- Region: Nepal, China
- Native speakers: (16,000 cited 2000 – 2011 census)
- Language family: Sino-Tibetan Tibeto-Kanauri ?BodishTibeticKyirong–Kagate; ; ; ;

Language codes
- ISO 639-3: Variously: kgy – Kyirong syw – Kagate ttz – Tsum scp – Hyolmo gyo – Gyalsumdo
- Glottolog: kyir1235 adds Nubri

= Kyirong–Kagate languages =

Tibetic language subgroup of Nepal and China

Kyirong–Kagate is a subgroup of Tibetic languages spoken primarily in Nepal, with a hundred or so speakers across the border in Tibet.

Varieties are:
 Kyirong (Lende), Kagate, Tsum, Langtang, Yolmo, Nubri, Gyalsumdo

Although there is a varying degree of mutual intelligibility between these varieties, they are considered separate languages by their respective speakers. There are also some major distinctions. For example, Kyirong has a three-tone system whereas Yolmo and Kagate have a two-tone system. The Gyalsumdo language variety spoken in the Manage district of Nepal shows strong similarities to Kyirong, as well as Nubri, and would therefore likely be classed in the "Kyirong–Kagate" group.

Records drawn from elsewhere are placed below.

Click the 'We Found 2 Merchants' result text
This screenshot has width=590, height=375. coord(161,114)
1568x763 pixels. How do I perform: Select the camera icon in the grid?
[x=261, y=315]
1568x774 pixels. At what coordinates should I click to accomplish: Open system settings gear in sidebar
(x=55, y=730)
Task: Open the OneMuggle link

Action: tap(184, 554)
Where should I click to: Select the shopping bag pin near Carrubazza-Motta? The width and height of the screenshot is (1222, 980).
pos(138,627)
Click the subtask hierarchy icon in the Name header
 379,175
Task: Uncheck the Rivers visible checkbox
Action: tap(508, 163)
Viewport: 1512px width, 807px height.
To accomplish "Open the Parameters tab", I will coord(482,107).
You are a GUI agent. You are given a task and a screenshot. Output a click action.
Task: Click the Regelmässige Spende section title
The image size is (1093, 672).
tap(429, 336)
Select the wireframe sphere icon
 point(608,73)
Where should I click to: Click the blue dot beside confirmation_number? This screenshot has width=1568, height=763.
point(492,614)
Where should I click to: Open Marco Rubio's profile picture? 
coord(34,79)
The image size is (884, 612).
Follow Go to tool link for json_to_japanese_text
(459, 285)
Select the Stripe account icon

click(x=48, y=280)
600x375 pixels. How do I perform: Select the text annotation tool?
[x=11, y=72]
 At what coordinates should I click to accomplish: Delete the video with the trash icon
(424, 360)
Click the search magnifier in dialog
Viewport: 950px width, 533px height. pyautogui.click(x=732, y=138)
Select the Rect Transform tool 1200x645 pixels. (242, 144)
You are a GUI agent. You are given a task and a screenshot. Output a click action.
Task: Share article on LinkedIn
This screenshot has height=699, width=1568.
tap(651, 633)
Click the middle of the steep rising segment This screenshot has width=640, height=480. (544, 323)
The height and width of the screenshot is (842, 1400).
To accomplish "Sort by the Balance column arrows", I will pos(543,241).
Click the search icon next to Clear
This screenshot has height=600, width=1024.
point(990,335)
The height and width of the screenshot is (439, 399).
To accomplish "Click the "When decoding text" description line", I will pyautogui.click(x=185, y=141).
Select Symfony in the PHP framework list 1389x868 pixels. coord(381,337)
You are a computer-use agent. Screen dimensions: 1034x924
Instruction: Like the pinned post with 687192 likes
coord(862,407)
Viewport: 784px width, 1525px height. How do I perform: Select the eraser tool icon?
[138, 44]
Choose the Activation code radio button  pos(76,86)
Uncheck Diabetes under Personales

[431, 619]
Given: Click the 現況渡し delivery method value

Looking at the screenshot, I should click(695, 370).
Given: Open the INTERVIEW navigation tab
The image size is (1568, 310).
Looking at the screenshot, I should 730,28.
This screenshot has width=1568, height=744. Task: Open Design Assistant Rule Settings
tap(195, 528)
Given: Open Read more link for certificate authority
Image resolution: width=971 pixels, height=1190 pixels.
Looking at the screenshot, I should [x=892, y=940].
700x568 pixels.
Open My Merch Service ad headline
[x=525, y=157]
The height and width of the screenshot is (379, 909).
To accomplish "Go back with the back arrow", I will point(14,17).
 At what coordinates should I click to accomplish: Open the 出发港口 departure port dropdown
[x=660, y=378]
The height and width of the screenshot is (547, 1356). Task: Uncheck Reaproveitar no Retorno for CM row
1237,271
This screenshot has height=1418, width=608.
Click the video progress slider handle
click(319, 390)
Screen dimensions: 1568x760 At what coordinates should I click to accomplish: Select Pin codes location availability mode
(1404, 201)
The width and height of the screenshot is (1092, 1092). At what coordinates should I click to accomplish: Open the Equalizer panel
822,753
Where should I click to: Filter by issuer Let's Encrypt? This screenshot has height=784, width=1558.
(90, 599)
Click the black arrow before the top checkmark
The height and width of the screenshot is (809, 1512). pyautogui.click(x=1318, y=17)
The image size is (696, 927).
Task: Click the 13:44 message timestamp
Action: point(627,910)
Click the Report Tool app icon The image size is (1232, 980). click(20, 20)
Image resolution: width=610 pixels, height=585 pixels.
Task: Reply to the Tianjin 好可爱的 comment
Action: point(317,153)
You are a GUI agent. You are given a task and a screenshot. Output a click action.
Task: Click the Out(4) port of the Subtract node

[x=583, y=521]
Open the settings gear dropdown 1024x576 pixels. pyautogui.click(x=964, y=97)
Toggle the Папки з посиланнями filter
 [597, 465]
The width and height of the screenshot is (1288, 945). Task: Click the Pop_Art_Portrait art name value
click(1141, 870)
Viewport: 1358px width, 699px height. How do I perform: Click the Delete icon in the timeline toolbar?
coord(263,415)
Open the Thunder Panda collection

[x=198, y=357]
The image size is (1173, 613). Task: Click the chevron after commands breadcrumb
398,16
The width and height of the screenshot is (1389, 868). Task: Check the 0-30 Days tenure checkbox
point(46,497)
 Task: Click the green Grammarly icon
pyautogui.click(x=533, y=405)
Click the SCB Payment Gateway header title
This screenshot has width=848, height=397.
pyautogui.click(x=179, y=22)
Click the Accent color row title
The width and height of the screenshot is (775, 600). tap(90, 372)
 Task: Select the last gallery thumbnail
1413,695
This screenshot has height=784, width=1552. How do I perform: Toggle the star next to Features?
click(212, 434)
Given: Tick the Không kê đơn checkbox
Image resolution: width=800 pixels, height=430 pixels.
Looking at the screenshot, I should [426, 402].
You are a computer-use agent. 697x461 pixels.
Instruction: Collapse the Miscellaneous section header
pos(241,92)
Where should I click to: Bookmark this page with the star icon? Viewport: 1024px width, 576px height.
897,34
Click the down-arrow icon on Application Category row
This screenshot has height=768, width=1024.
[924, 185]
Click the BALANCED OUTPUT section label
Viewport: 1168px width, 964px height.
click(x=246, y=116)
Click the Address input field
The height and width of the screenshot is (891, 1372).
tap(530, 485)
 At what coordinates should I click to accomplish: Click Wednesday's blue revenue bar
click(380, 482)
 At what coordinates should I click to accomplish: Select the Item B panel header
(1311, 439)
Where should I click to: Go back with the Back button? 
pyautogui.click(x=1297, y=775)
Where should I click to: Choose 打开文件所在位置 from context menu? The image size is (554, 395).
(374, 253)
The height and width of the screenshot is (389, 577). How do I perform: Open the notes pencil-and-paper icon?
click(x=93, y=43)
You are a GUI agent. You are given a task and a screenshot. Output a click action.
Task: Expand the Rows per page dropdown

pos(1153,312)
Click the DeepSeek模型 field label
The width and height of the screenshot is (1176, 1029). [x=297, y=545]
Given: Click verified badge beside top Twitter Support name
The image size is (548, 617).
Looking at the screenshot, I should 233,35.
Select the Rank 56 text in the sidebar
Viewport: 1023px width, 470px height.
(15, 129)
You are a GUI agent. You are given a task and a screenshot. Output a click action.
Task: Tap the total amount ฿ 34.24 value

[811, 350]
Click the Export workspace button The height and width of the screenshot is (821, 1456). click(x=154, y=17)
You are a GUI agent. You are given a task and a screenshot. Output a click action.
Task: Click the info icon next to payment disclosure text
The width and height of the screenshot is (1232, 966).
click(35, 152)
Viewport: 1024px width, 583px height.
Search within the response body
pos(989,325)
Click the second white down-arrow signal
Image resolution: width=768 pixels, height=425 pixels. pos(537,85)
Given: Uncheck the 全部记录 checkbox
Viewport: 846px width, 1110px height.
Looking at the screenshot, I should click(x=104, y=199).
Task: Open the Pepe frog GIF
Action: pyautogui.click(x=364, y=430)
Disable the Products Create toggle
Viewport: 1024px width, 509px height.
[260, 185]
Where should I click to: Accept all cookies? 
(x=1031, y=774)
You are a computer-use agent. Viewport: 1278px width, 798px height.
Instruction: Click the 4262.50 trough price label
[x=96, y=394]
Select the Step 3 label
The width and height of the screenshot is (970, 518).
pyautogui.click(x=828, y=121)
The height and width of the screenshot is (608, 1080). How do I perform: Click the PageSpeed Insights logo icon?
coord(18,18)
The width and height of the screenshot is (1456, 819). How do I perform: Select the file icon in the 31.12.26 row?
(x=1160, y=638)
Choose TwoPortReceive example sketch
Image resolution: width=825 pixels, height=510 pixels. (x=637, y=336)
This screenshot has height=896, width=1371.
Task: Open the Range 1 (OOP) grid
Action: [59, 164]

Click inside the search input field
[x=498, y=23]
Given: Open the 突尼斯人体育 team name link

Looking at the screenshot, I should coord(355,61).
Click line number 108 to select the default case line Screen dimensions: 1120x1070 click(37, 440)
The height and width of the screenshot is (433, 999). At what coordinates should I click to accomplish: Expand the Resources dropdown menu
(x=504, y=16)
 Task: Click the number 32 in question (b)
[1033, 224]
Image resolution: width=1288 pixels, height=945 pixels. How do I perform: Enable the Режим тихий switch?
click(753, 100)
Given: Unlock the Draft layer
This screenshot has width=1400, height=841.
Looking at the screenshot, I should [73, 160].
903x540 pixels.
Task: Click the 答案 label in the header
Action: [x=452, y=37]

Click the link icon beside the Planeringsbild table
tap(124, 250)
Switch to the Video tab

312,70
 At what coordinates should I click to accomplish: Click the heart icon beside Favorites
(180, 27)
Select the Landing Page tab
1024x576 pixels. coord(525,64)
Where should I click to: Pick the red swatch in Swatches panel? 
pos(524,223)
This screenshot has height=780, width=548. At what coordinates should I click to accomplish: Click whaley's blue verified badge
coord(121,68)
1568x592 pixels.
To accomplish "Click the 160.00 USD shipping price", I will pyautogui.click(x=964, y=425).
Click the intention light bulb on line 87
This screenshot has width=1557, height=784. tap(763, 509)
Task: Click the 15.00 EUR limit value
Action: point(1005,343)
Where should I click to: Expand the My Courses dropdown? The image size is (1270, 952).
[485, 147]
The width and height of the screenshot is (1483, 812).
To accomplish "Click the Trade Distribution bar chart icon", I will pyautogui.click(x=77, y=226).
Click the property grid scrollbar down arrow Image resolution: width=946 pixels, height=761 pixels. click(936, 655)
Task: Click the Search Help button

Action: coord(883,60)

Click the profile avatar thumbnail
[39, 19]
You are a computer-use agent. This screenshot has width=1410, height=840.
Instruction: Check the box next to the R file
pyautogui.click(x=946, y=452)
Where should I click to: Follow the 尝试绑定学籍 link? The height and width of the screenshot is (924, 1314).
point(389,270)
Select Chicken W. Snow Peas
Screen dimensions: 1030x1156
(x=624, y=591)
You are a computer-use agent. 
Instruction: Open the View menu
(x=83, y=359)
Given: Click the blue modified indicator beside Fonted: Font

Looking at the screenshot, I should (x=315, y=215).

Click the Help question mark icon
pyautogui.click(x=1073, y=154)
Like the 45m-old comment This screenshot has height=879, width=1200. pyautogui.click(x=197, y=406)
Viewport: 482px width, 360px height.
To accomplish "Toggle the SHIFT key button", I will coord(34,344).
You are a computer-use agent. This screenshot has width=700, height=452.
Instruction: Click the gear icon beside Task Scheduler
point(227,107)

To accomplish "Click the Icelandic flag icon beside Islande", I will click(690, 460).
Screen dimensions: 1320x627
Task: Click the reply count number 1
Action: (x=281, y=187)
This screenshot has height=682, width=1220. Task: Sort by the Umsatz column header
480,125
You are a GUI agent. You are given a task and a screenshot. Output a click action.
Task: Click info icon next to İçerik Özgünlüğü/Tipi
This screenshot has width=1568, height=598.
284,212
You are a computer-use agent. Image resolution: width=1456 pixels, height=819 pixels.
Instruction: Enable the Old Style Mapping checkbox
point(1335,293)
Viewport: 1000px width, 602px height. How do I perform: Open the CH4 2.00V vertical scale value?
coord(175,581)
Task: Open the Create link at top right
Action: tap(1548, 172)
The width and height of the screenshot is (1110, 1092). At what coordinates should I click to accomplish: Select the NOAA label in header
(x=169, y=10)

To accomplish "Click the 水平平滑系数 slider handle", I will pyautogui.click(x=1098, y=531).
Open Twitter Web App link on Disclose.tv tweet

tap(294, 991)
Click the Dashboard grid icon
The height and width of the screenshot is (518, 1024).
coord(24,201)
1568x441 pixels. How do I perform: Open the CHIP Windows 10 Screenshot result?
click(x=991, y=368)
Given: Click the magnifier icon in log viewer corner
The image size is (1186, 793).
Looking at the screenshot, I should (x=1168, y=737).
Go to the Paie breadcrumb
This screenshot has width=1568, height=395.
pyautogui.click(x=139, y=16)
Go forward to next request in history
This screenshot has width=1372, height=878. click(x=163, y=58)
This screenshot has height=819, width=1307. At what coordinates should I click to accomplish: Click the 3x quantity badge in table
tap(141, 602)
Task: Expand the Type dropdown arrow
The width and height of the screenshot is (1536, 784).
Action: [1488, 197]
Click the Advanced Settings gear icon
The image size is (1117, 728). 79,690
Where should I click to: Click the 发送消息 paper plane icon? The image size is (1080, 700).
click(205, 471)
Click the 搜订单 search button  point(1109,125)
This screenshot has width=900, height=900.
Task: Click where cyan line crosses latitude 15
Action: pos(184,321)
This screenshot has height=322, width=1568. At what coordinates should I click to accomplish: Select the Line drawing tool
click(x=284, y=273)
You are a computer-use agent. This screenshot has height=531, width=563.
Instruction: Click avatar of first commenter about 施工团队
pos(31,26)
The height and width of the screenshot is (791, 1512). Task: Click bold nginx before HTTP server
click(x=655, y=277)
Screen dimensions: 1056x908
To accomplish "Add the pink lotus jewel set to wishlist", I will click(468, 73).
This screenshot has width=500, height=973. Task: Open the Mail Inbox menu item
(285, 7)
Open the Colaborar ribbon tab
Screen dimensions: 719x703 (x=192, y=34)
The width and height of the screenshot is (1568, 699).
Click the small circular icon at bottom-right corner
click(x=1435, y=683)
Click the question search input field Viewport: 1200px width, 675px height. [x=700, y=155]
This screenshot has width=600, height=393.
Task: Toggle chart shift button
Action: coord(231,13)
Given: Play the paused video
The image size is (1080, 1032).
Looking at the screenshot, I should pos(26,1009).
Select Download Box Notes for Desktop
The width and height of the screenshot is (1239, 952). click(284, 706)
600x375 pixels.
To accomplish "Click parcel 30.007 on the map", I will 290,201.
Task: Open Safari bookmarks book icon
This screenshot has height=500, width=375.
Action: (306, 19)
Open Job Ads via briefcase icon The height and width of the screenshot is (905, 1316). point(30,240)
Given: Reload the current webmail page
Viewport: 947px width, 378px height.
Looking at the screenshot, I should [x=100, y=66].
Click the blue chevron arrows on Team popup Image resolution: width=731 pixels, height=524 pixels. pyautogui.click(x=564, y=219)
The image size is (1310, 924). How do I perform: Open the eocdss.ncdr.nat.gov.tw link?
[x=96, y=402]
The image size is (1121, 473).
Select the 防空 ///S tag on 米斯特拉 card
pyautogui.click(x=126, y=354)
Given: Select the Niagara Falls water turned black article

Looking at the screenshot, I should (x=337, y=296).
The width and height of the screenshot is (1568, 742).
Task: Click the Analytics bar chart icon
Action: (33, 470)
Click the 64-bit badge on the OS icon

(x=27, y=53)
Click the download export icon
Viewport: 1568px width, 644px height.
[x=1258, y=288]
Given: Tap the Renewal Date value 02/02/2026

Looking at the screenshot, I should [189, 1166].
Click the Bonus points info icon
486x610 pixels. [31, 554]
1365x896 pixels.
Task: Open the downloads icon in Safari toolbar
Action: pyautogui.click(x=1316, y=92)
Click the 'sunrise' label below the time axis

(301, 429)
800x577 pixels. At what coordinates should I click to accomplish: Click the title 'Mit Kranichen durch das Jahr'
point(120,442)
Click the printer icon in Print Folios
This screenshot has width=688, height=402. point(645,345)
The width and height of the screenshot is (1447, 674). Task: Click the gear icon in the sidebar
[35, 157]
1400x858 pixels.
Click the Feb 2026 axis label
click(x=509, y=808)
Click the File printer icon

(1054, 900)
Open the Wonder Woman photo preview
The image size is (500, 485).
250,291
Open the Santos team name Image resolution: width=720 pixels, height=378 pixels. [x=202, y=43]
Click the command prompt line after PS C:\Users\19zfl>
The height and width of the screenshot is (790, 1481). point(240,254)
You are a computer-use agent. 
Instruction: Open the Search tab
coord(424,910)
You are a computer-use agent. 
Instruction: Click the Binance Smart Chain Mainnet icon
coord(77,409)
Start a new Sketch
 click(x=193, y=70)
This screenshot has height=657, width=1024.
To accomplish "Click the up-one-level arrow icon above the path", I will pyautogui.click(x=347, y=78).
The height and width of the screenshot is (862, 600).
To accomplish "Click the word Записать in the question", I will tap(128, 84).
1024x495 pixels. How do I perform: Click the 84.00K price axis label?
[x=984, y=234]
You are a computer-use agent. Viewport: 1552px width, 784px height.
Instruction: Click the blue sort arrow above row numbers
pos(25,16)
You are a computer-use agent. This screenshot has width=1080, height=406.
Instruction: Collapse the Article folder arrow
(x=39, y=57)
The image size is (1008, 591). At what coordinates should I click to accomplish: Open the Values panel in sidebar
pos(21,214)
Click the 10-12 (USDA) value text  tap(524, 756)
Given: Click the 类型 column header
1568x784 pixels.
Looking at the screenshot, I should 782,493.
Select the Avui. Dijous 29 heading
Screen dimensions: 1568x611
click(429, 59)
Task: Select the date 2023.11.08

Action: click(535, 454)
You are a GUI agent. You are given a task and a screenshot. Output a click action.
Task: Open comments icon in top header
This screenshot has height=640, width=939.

== Terminological limitation ==
The language family is best considered to really be Kyirong–Yolmo. This is for a number of reasons; firstly, there are only around 1000 people who identify as Kagate, and many of these also consider themselves to be Yolmo. Secondly, Kagate is only regularly used to identify the community in Ramechhap, while Yolmo can be found in Melamchi, Helambu, Ilam, Lamjung and other places. Thirdly, the name Kagate is considered negative by many speakers, as it refers to the low-caste occupation of papermaking.

== Variation between languages ==
These varieties are all clearly historically related, but some are more similar than others. Kagate and Yolmo share many common features, and can be considered mutually intelligible dialects. Nubri and Gyalsumdo also appear to be closely related, based on initial research. Although Yolmo and Kyirong are more similar to each other than they are to Standard Tibetan, they are different enough to be considered different languages.